What to work on:
Please repeat exactly the lines below from the one containing "The width and height of the screenshot is (607, 351)." down to the one containing "the Inventory tree", both included, and nothing else.
============================================================
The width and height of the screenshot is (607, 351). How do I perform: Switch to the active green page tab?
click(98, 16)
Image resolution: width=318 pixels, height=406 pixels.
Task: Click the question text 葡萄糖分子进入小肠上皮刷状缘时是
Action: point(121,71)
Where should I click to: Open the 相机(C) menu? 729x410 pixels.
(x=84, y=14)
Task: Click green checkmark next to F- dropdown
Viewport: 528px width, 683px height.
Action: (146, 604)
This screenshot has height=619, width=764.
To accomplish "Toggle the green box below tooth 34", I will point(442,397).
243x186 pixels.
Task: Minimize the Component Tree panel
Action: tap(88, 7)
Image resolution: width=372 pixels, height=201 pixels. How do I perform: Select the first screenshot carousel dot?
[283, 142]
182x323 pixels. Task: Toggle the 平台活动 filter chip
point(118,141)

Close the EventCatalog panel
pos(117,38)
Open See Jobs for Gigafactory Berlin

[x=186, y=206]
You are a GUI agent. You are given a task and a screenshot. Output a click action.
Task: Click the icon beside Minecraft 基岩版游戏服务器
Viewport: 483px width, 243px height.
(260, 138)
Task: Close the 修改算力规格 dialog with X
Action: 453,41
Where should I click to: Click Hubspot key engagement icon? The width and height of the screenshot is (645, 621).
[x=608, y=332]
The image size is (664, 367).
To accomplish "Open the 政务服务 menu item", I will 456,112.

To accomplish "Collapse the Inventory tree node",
============================================================
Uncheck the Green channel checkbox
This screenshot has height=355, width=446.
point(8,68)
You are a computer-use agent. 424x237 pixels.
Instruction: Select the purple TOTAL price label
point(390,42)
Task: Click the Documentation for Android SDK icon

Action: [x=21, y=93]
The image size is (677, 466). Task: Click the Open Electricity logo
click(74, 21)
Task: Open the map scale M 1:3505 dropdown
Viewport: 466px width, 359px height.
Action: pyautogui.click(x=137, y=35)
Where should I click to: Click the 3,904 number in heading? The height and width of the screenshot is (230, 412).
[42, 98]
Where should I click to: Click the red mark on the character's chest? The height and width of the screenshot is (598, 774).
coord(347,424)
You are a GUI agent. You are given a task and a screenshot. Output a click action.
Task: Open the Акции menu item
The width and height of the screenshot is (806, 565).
============================================================
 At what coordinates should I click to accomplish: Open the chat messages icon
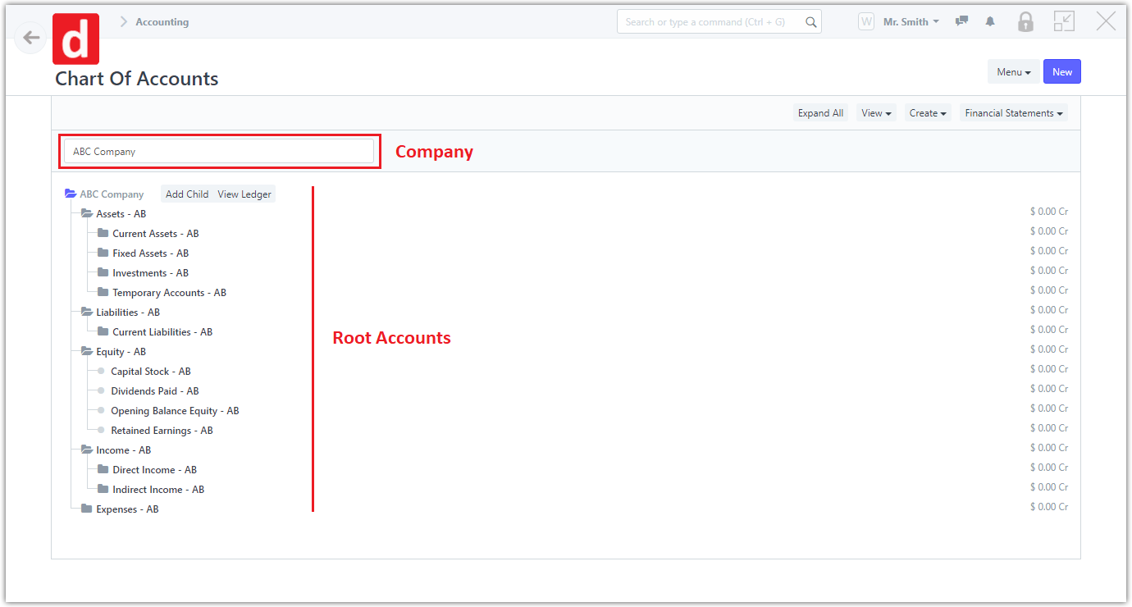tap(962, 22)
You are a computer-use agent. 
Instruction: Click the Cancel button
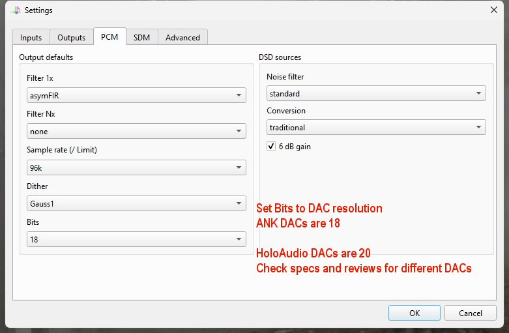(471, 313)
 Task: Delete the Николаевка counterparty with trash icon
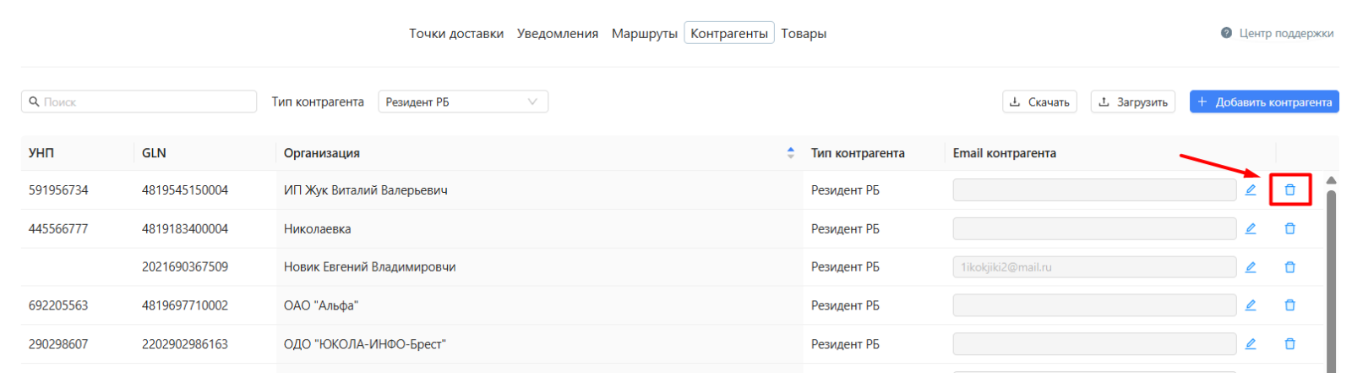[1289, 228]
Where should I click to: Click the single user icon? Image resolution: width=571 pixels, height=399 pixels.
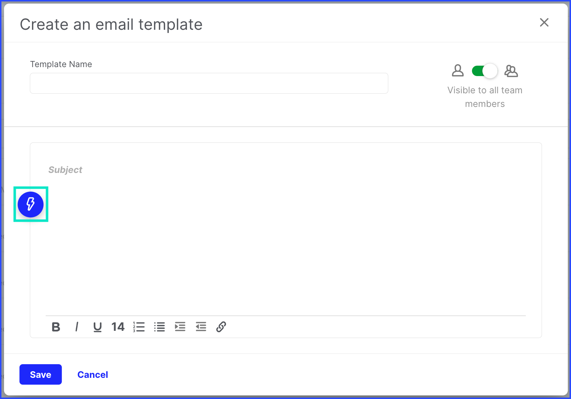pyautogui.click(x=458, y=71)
============================================================
Problem solution:
The width and height of the screenshot is (607, 351). How do I perform: Switch to the active green page tab?
click(98, 16)
Image resolution: width=318 pixels, height=406 pixels.
Task: Click the question text 葡萄糖分子进入小肠上皮刷状缘时是
Action: point(121,71)
Where should I click to: Open the 相机(C) menu? 729x410 pixels.
(x=84, y=14)
Task: Click green checkmark next to F- dropdown
Viewport: 528px width, 683px height.
Action: (146, 604)
This screenshot has height=619, width=764.
To accomplish "Toggle the green box below tooth 34", I will point(442,397).
243x186 pixels.
Task: Minimize the Component Tree panel
Action: tap(88, 7)
Image resolution: width=372 pixels, height=201 pixels. How do I perform: Select the first screenshot carousel dot?
[283, 142]
182x323 pixels. Task: Toggle the 平台活动 filter chip
point(118,141)

Close the EventCatalog panel
pos(117,38)
Open See Jobs for Gigafactory Berlin

[x=186, y=206]
You are a GUI agent. You are given a task and a screenshot. Output a click action.
Task: Click the icon beside Minecraft 基岩版游戏服务器
Viewport: 483px width, 243px height.
(260, 138)
Task: Close the 修改算力规格 dialog with X
Action: 453,41
Where should I click to: Click Hubspot key engagement icon? The width and height of the screenshot is (645, 621).
[x=608, y=332]
The image size is (664, 367).
To accomplish "Open the 政务服务 menu item", I will 456,112.

To accomplish "Collapse the Inventory tree node",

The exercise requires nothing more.